◆ MATERIAL FOR THIS EXERCISE:
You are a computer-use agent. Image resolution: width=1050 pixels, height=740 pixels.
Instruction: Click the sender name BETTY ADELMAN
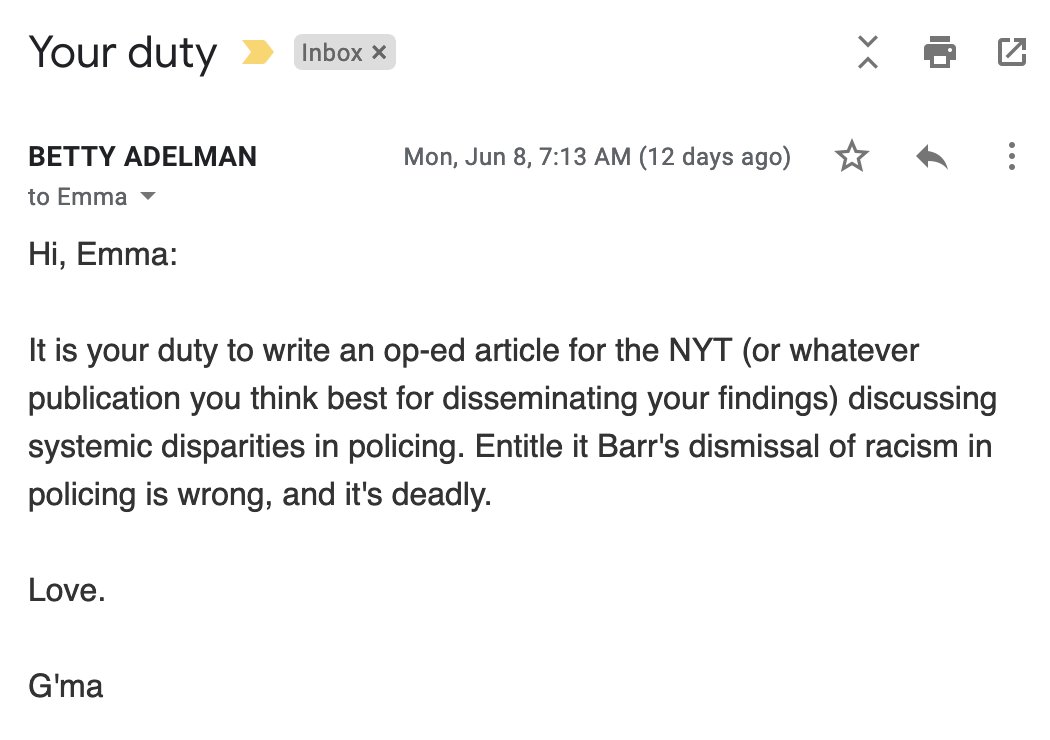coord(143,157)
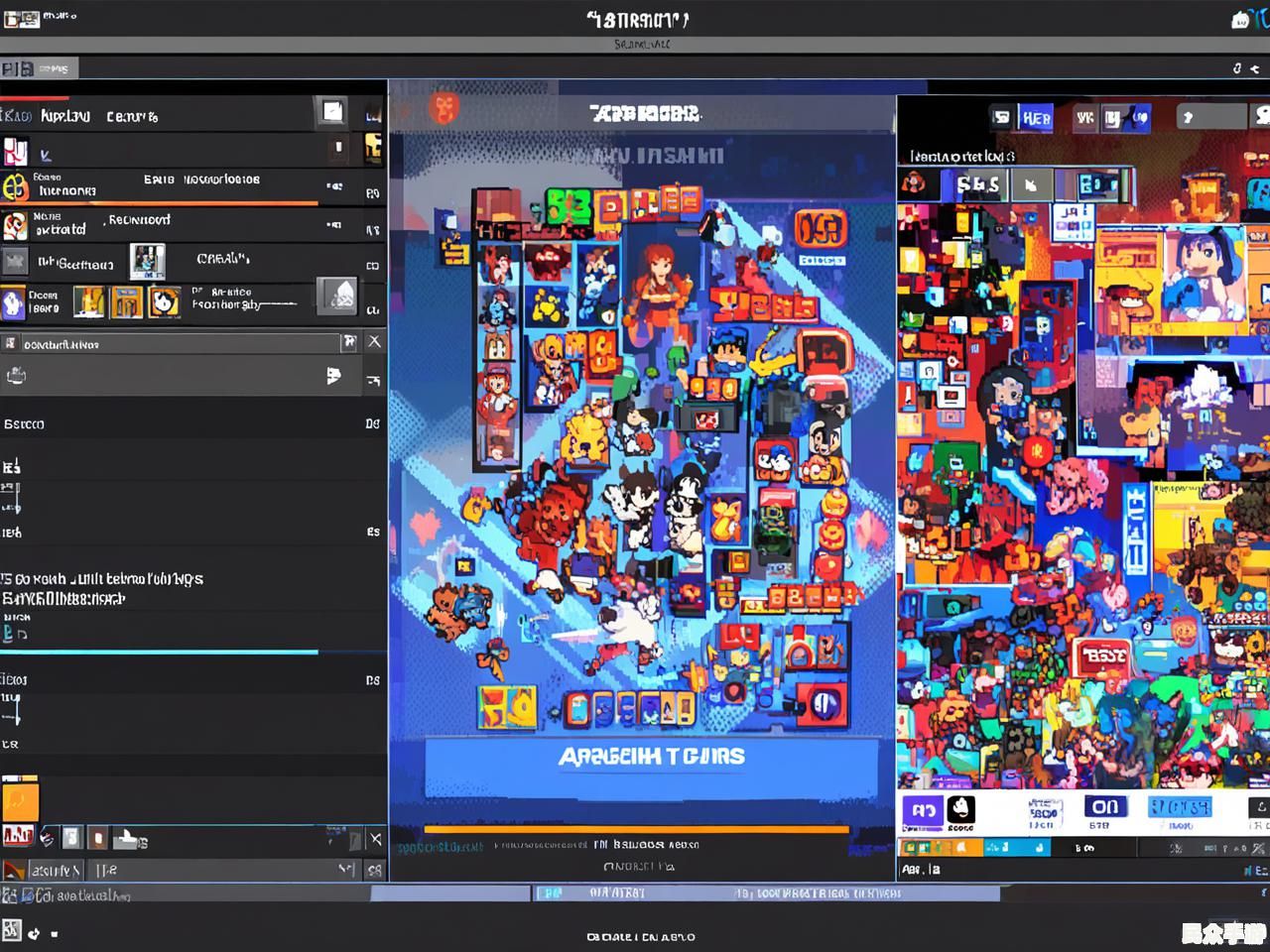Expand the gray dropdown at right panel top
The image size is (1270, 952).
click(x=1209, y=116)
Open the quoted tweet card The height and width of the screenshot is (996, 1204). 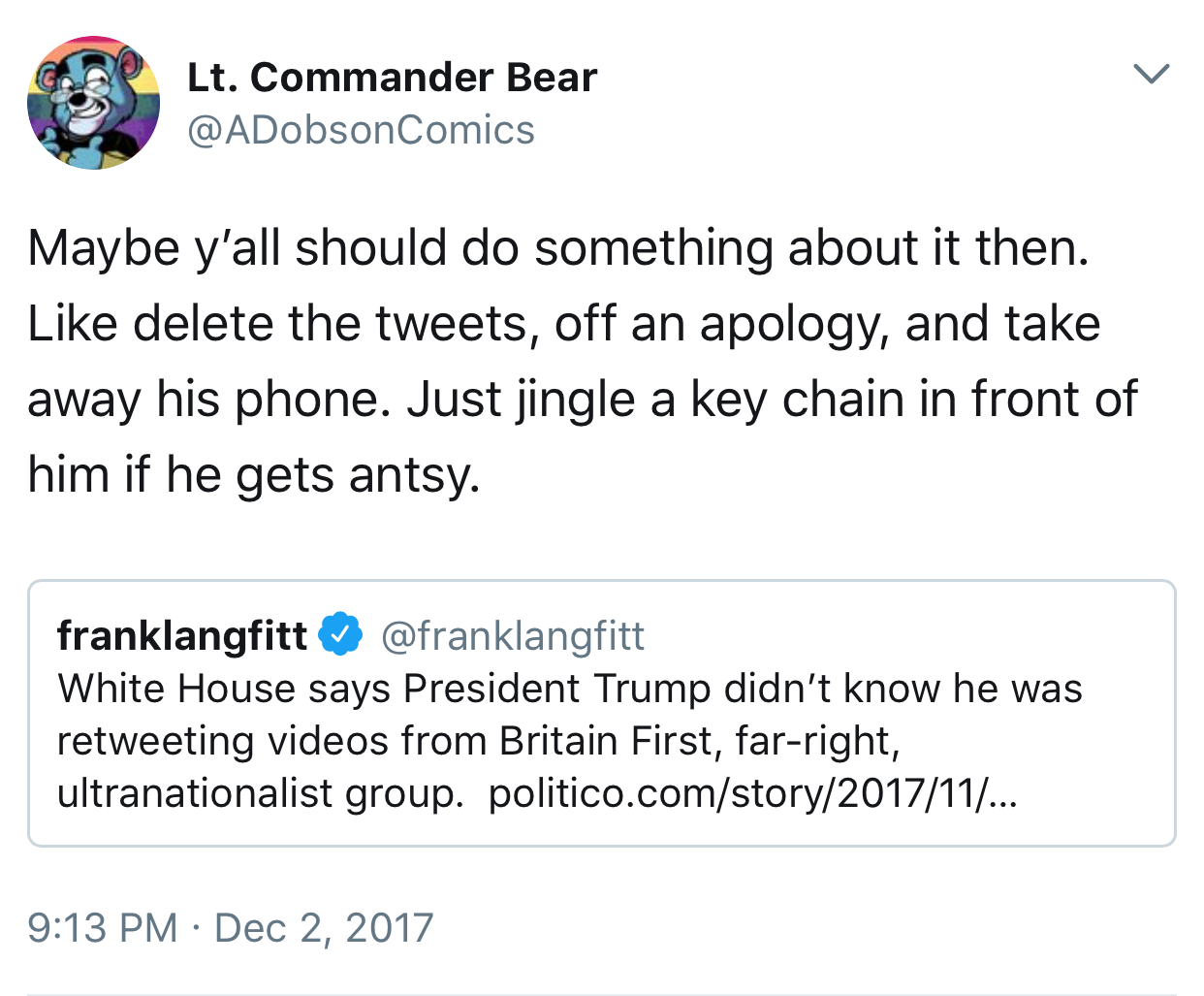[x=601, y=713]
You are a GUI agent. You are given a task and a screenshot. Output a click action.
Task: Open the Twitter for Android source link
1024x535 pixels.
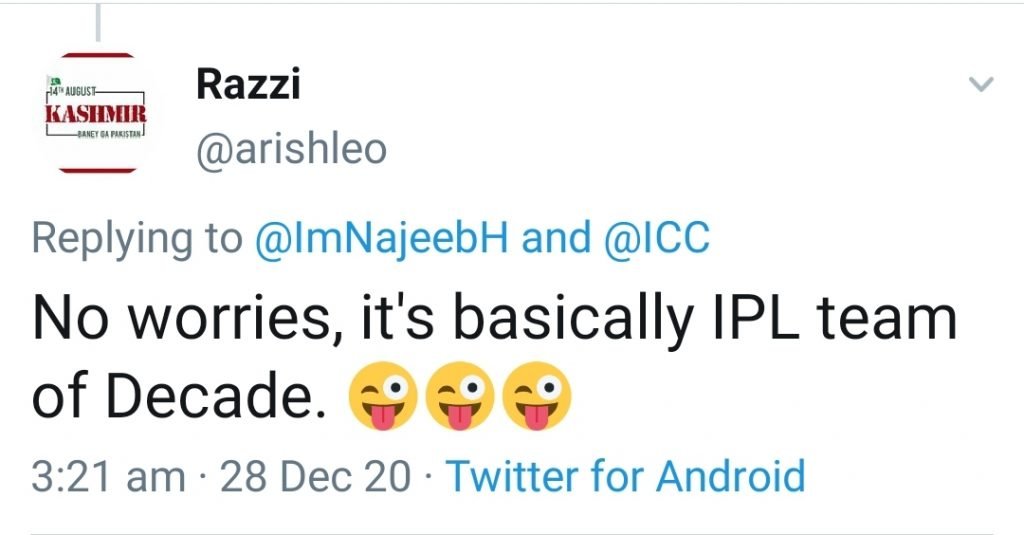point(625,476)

◆ BRIEF: Repeat exactly the lines from the one containing "You are a GUI" to the last line of the data above, both included, and write no pictures into the copy.

◆ RESPONSE TO THE TASK:
You are a GUI agent. You are given a task and a screenshot. Output a click action.
Task: Open the Twitter for Android source link
1024x535 pixels.
point(625,476)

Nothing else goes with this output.